I ordered the supplies, including the Dayton DCS205-4 and the Dayton 100W plate amp. I went with the Dayton sub over the MCM because most of the supplies I needed were from Parts Express and the price would have been about the same after shipping if I ordered from both places.
My trip to Lowes was disappointing as they didn't seem to have any good plywood. I headed over to Menards and found arauco plywood for $20/sheet for 4x8. I really wanted Baltic Birch, but they only had it in 1/4" thickness.
On with the build... Most of the pictures were taken with my phone, so I apologize for the quality:
Started out by ripping all of the 17" wide pieces:

Doing some drawing. I wanted my access panel on the opposite side due to the corner that it will be placed in, so I reversed the plans.:

So, my sled was covering up the lines and I didn't think to mark my stop point ahead of time.


I was getting pretty good at drawing these lines the second time around.


Bring out the PL:

Made a little router jig to cut out the hole:

T-Nuts in with epoxy. Someone mixed the wrong size in at the hardware store, so I had to go back the next day to get another one.

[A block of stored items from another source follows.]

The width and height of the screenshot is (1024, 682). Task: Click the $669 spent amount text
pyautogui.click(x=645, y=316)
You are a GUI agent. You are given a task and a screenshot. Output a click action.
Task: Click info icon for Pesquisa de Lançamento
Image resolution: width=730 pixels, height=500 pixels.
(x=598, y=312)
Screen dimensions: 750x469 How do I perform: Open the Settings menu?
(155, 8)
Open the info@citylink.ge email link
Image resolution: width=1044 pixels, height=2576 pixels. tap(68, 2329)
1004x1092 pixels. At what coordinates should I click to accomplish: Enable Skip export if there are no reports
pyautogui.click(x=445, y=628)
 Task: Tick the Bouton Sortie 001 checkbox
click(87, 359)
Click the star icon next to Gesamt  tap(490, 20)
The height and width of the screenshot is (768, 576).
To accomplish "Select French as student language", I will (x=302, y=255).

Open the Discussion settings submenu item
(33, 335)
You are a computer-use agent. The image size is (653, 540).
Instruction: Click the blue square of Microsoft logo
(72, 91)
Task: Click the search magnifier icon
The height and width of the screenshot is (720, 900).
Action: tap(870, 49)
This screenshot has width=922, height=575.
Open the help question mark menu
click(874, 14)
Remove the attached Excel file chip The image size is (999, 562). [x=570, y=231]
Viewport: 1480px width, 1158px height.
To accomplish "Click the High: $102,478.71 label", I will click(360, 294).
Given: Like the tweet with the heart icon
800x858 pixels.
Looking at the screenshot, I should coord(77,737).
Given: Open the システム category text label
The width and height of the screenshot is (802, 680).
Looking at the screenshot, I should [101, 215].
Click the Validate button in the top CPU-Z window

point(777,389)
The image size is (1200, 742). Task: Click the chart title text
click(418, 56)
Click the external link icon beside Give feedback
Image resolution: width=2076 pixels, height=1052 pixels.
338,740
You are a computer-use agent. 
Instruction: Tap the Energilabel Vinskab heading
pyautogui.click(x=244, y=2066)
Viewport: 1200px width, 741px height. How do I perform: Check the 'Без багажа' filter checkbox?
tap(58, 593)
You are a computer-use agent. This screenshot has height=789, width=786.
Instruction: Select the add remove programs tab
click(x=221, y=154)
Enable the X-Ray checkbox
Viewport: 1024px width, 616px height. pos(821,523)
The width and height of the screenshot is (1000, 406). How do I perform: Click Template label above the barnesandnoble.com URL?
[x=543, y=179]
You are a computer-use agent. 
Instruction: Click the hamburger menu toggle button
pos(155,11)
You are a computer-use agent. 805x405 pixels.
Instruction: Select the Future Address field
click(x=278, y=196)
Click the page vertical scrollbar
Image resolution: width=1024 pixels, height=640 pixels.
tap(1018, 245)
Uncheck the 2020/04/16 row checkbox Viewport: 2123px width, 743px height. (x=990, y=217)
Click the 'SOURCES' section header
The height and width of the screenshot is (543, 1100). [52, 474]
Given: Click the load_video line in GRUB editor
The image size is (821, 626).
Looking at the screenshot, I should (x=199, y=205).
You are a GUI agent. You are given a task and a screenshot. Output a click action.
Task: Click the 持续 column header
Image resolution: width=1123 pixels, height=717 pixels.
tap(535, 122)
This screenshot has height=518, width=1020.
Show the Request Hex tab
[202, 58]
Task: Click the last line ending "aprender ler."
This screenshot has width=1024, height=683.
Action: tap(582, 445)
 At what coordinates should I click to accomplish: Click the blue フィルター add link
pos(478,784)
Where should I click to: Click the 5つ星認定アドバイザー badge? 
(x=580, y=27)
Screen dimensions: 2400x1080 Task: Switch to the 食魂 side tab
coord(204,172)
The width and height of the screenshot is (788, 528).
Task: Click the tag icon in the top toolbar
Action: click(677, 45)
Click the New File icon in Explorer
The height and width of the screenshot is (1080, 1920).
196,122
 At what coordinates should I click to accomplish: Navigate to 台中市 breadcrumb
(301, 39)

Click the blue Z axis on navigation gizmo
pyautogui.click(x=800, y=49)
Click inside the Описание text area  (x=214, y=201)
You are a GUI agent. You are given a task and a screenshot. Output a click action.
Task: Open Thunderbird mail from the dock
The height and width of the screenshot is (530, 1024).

Mistake number 2. This wasn't a case of measure twice, cut once. It was a case of check the plans twice, cut once.

More progress:

The end is in sight:

Looks like a conch shell:

Speaker terminal in:

Other side:

Time for the last panel:

I used screws to hold the panel on, but I figured a little extra weight couldn't hurt anything:

Driver mounted:

Gasket tape installed:

Access panel:

Test run:

The plan is to turn this into an end table to blend into the room. Last night, I put a birch veneer on the outside and I'm planning on 3" boards for trim to finish it off.
I'm hoping to be done with it sometime next week, so I'll post more pictures when it's done.
My impressions: Considering the size of the driver and enclosure, I'm really pleased so far and it has handled just about everything I've thrown at it. Would it be dominated by a THT? Of course, but for the levels that I usually listen to movies and music at, it sounds great. The only problem I have now is to fix all of the rattles in my house.
My house is a fairly open layout where the living room, dining room, and kitchen are open to each other, so I'm sure it's not as loud as it would be in a smaller room. Initially, I was running a full signal without a high-pass filter set and I could tell that it was reaching the limits on certain movies like Transformers 2 with the volume cranked. My receiver is old enough that it doesn't have high or low pass filters for the sub out, so I used an extra Behringer EQ to set a high pass filter around 35hz and haven't run into any "pushing the limits" issues. I'm still experimenting with the low pass filter, but it seems to work well around 60hz (hard to tell exactly what it's set to on the Dayton amp though).
When my tax return comes in, I'm going to step into the 21st century and replace my old trusty Kenwood receiver with something more modern.